If you’re constantly complaining about what you actually can do and lamenting what you can’t do, you’re wasting energy. Of course I’d rather be running than swimming, but that’s not my reality right now. (Or as Sylvia says, it’s not what I wanted, but it’s what I got.) I can swim, I can walk for an hour, I can clamshell and TVA march and plank with the best of them. #goodenough

8. Chronicle your progress.

It’s super easy (and emotionally, very fulfilling) to throw up a run on Strava or in Training Peaks, but how satisfying is it to document a 15 minute session on the elliptical? Not very. Still, I’d argue that documenting your situation, both in terms of exercise and pain, is super important for two reasons:

—First, you have a record of what you did. That nebulous did-that-help-or-hurt? mentality becomes a little easier to clear up when you notice that you did side planks on Tu and Th, and on Wed and Fri your left shoulder ached more than usual.
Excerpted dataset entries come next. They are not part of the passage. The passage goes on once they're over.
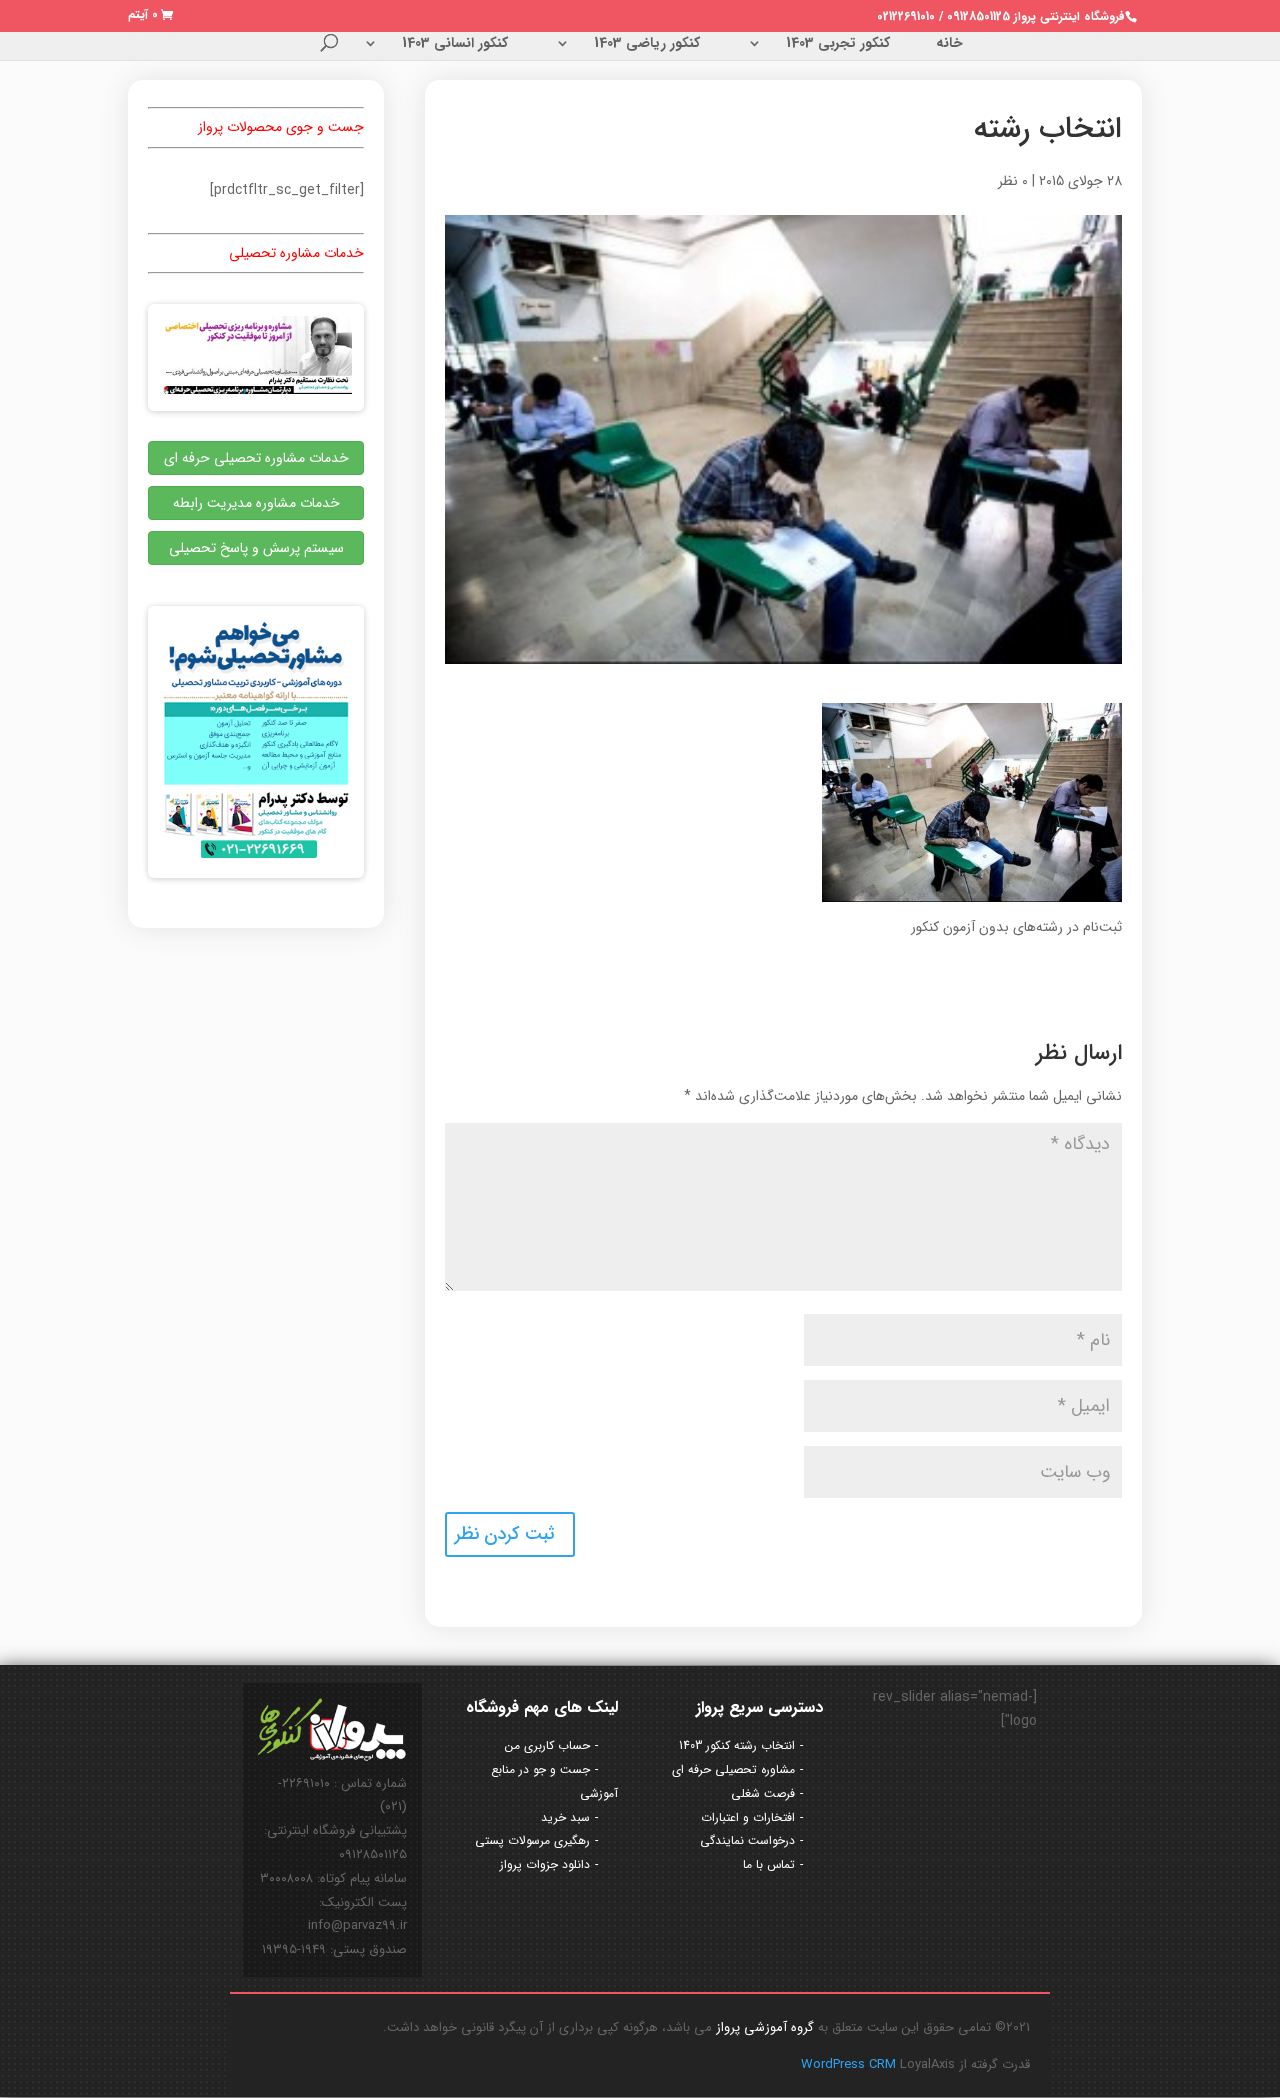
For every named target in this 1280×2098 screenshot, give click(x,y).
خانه (949, 45)
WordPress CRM (850, 2064)
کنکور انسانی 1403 (455, 45)
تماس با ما (769, 1864)
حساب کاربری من (547, 1745)
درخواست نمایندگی (747, 1840)
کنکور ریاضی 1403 (647, 45)
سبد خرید (565, 1817)
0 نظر (1013, 181)
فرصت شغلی (763, 1793)
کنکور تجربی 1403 (838, 45)
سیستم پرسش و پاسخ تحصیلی (256, 548)
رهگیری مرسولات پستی (532, 1840)
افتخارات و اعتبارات (748, 1817)
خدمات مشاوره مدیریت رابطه (256, 503)
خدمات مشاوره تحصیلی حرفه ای (256, 458)
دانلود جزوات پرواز (545, 1864)
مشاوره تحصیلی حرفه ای (733, 1769)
—Second, you’re keeping yourself accountable. It can be crazy hard to keep up the momentum when you’re improving by centimeters, not meters, and filling in a chart is (and putting your workouts on social media, if you’re so incline) gives you a gentle push.

(Full disclosure: I haven’t been super good at this lately, but I’m going to get better again. Feel free to cheer for my swims on Strava!)

9. Cry. Totally fine to let your waterworks open again and again. Running is an integral part of my identity—and if you’ve read this far, it’s part of your’s too. Missing that slice of your life is going to hurt, and not acknowledging the absence hurts even more.

What ways have I missed?
How do you navigate your running injuries?